The potential transformation of relationships that can come about through open and honest meetings with (supposed) opponents is something that many within the churches, involved for example with ecumenical and interfaith groups, will be able to bear witness to. It is the activities of ordinary people, involved in what are often extraordinary acts of rapprochement and reconciliation, that can be used as examples in exercising pressure on those in positions of authority, as demonstrated on a very public level by the recent involvement of South African and Northern Irish politicians in helping Iraqi politicians meet and discuss issues between them.
Those who take an interest in the situation in the Middle East should take heart from the fact that the renewed prominence of the Israeli-Palestinian conflict is not due solely to weariness with the disastrous everyday toll of death and destruction emerging from Iraq, but is also due to the continued pressure from the countless people who are working hard to change attitudes to the conflict. Some of these actions, such as the growing boycott of Israeli goods, are almost certainly completely ineffective in direct power-political or economic terms, but are a tremendous tool for communicating the issues to those unaware of them, as well as empowering those involved.
Civil society can effect change – it is already doing so – and the churches need to continue to play their part in this. As non-party political participants in the wider political scene in this country they occupy an important role, but they do that often through the work, not of the church hierarchies, but through the engagement and dedication of ordinary members – the civil society of the churches, one might say.

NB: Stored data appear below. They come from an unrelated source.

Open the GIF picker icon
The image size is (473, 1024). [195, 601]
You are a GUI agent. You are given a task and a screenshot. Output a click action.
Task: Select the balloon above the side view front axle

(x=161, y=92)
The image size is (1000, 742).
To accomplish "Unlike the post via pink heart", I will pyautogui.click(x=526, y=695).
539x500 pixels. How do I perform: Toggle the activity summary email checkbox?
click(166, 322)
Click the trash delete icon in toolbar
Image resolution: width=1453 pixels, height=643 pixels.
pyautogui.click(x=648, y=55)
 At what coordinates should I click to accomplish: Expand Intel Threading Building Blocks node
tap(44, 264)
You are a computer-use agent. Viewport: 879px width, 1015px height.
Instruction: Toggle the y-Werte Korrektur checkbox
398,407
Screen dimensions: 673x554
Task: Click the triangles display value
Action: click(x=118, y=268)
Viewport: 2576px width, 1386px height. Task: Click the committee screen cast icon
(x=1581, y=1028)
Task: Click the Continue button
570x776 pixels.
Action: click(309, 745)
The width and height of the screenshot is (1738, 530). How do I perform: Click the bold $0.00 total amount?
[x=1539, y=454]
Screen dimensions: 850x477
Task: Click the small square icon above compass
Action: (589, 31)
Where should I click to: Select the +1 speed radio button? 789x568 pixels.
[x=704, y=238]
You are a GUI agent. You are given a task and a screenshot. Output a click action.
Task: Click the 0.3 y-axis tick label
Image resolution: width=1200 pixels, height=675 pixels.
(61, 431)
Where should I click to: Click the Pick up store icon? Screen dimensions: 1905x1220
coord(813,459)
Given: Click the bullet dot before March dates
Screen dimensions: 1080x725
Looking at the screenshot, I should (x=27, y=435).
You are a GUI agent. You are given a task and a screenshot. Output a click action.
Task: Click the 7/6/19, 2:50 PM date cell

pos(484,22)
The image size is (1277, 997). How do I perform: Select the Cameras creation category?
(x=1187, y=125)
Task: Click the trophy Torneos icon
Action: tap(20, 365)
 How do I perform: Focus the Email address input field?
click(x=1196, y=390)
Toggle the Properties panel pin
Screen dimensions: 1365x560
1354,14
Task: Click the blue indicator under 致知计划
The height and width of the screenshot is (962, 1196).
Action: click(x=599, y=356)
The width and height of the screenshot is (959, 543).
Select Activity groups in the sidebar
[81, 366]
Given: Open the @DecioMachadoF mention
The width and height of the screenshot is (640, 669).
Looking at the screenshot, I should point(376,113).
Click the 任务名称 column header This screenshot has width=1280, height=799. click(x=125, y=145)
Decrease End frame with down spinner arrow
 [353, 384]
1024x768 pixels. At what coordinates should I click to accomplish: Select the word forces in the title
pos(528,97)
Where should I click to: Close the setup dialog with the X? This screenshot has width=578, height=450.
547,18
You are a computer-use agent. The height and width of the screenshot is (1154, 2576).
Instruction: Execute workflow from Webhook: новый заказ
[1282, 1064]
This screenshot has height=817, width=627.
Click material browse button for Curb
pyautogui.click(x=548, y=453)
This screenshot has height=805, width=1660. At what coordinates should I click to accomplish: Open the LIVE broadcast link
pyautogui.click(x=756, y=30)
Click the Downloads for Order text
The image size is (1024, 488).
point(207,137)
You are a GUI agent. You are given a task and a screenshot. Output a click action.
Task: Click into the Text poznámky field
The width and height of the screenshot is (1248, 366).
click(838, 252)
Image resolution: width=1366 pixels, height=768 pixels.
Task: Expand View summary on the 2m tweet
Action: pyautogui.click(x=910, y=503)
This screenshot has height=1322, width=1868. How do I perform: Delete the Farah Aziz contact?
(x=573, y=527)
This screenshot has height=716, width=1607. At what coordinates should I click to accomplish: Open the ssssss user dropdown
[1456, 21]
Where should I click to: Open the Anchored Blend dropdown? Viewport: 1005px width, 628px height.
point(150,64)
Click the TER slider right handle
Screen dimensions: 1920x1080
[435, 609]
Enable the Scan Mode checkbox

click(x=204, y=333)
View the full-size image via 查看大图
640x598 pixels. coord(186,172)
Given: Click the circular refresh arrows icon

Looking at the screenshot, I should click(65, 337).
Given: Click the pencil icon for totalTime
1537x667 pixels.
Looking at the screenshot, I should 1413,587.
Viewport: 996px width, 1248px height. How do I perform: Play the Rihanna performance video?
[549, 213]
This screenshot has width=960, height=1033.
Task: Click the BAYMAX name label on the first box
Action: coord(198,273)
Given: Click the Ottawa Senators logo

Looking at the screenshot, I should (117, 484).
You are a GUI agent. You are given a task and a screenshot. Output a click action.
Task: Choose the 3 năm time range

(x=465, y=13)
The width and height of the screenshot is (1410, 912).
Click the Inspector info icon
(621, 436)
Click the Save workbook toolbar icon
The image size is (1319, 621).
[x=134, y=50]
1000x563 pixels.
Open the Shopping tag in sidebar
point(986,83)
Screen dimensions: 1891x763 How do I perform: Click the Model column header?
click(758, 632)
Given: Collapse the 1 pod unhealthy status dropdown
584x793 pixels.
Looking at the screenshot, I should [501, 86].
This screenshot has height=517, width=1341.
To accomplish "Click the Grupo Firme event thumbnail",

Encouraging the government to listen to advice from regional experts rather than partisan envoys, engaging with ‘the enemy’ (as a certain Palestinian Jew encouraged us to do 2000 years ago), treating Occupier and Occupied as such and working towards enabling a just resolution of the conflict between them – these and more are things that the churches and its members, together with the other elements of our wider civil society (Muslim, secular and so on), can continue to pursue and involve others in. Now that really would be ‘transformational diplomacy’.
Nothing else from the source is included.